Observations (and why I chose certain parameters)

  1. Error Threshold: At very low values of error threshold (<0.01), the number of inliers obtained is very low. As we increase it, the number of inliers obviously increase, but the rate of increase of inliers will decrease close to a threshold value such that all 'true inliers' have been included and before we start including outliers. A graph showing the number of inliers with increase in the threshold is shown.
    Disregarding the spikes, possibly caused due to the random nature of RANSAC, it seems like the number of inliers somewhat stabilise around a threshold of 1.5, giving inliers between 500 and 600 (out of 825 potential matches) which seems reasonable. Hence I have used delta=1.5 in my final code. Going higher than this might have risked including outliers, and lower values might have meant not including inliers.

  2. Effect of Normalisation: The same graph, when plotted without using normalised point coordinates, looks as shown:
    It looks much less stable and has lower number of inliers at a given threshold than those in the previous graph which used normalisaiton. A set of epipolar lines for 30 random inliers are also shown:
    Before Normalisation
    After Normalisation
    As expected, the epipolar lines with normalisation pass through the inlier points better than the ones without (see extreme right points).

  3. Max_iterations: I tried varying the max_iterations between 50 and 1000. A graph showing the number of inliers obtained against the number of iterations is shown. Another graph showing the number of iterations the algotithm required before it terminated (inlier_ratio=0.6) is shown.
    The algorithm seems to have ended before reaching max_iterations in every case except max_iterations = 50. Also, in every case except that one, the number of inliers obtained is pretty much stabilised close to 550. On an average, it seems to take 100-150 iterations for Mount Rushmore. Based on this, and to be on the safer side, I have set the number of iterations to 400 in the final code.

  4. Different Pairs of Images: The table below shows the results on four different pairs of images.
    Image Pair Inliers (Total points) 30 Matches Epipolar lines
    Notre Dame 530 (851) Image 1 Image 2
    Gaudi 193 (1062) Image 1 Image 2
    Pantheon 181 (436) Image 1 Image 2
    Statue of Liberty 91 (575) Image 1 Image 2

  5. Reestimating Fundamental Matrix: Reestimating the fundamental matrix from the obtained 30 inliers seemed to give different epipolar lines occasionally for the Gaudi pair. This may be because the inliers obtained might have had an outlier which was removed when using the 30 random points to reestimate the fundamental matrix. One such case when it happened is shown below:
    Output of RANSAC
    Reestimating with inliers
    However, I did not observe this with Mount Rushmore or Notre Dame which probably indicates that those are more accurate estimates of the fundamental matrix.

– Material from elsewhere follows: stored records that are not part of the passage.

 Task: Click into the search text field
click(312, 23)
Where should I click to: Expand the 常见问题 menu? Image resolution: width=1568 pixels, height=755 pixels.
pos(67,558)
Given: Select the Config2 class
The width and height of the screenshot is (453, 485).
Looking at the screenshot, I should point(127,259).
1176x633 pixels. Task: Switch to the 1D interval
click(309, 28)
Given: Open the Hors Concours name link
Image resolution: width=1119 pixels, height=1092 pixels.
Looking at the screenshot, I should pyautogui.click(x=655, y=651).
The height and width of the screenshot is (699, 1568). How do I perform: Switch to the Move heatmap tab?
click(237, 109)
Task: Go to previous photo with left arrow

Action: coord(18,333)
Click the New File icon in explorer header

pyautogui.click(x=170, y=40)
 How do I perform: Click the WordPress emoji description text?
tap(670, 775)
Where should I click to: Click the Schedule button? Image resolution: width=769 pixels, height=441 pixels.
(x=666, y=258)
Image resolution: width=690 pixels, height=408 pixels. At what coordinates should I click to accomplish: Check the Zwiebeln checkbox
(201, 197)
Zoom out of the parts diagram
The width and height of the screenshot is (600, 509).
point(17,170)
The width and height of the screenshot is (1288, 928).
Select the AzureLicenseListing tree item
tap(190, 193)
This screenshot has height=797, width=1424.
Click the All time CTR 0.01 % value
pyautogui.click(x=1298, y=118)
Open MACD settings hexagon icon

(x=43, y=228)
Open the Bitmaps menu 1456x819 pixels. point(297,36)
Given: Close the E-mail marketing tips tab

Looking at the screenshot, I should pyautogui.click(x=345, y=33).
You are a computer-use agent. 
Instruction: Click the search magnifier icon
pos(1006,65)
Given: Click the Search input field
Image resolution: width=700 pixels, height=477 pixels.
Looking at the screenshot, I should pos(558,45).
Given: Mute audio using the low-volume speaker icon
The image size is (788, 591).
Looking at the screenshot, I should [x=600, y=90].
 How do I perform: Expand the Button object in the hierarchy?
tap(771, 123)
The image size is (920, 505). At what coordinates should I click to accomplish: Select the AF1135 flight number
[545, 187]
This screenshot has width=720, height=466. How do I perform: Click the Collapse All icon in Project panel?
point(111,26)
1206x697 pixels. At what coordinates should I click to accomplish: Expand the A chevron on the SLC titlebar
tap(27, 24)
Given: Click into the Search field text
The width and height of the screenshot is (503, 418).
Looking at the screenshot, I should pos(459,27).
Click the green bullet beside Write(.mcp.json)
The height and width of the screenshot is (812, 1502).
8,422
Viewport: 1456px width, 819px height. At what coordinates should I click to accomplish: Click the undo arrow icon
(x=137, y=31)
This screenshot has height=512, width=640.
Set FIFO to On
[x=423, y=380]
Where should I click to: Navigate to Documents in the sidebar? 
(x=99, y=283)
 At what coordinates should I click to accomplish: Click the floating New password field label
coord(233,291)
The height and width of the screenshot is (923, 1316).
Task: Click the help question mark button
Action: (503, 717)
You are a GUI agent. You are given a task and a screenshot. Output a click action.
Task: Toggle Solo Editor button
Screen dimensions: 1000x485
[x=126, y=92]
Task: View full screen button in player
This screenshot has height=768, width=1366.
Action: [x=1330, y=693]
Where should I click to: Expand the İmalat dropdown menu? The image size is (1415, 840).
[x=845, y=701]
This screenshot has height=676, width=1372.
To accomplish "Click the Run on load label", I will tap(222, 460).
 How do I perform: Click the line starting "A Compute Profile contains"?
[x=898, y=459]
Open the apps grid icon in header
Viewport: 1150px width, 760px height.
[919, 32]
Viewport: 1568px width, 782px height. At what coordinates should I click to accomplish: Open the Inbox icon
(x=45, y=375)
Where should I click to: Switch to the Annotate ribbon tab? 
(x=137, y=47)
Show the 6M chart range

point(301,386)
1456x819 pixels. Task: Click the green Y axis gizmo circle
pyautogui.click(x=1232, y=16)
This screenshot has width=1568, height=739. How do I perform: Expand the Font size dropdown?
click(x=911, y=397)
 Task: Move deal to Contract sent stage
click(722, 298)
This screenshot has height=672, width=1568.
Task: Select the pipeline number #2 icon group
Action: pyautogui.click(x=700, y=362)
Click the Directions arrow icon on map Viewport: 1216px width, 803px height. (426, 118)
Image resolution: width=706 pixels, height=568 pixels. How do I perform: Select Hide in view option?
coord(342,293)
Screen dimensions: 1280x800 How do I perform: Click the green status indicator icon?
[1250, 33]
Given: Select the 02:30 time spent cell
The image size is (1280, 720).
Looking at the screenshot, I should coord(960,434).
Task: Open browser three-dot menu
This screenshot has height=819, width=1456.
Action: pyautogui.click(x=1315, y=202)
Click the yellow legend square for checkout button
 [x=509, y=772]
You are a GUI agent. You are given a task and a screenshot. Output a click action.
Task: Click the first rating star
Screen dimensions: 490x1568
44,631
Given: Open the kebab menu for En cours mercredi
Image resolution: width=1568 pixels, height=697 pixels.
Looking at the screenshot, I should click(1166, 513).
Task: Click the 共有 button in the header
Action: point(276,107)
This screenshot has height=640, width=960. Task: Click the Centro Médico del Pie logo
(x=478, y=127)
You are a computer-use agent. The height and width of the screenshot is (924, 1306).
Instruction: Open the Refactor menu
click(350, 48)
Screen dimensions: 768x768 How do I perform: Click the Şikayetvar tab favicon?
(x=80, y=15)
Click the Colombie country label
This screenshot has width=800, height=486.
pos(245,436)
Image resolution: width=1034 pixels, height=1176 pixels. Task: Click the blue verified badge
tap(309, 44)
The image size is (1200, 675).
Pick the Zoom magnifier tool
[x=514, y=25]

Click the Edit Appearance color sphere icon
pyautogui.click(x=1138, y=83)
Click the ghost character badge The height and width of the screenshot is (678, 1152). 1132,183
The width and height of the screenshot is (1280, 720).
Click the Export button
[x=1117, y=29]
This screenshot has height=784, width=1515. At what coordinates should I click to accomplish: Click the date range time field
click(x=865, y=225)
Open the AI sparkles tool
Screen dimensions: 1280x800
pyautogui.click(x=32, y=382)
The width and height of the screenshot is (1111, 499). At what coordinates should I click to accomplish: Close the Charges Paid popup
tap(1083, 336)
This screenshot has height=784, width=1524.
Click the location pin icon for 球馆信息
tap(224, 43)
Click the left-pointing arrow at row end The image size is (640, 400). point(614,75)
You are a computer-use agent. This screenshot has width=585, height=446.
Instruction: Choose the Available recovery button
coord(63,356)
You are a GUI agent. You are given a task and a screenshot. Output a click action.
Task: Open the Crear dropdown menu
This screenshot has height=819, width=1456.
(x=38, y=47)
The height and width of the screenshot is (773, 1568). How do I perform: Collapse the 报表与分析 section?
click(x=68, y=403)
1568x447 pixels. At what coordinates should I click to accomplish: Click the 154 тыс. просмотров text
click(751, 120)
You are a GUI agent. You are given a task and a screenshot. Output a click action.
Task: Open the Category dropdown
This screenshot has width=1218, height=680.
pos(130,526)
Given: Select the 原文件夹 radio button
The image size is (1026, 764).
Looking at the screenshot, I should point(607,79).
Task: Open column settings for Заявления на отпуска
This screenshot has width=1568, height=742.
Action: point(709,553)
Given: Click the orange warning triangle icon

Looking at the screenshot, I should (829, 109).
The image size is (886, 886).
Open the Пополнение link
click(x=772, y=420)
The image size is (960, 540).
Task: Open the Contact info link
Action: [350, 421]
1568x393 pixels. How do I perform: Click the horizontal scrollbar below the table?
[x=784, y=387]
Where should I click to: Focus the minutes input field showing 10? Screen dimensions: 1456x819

  6. Choosing more than 8 points: This came as a bit of a surprise. I expected the estimates to get worse if we used more than the minimum (8 points) required for estimating the fundamental matrix, since we now increase the chance of choosing an outlier. However, I got accurate estimates -- with epipolar lines same as the ones shown above -- when I used 12, 16, 24 and even up to 32 points. I did not change any other parameter like the error threshold. Here is an estimate of the epipolar lines calculated for a RANSAC which uses 48 points to calculate the fundamental matrix! It still seems fairly accurate. The number of inliers obtained in this case were 129 (as opposed to 500~600 when I used 8 points).
    RANSAC with 48 points
    Epipolar Lines for this case
    Reestimating F with 30 Random Inliers

Conclusion

The above report demonstrates an algorithm to estimate the fundamental matrix and with its help obtain accurate matches between pairs of images.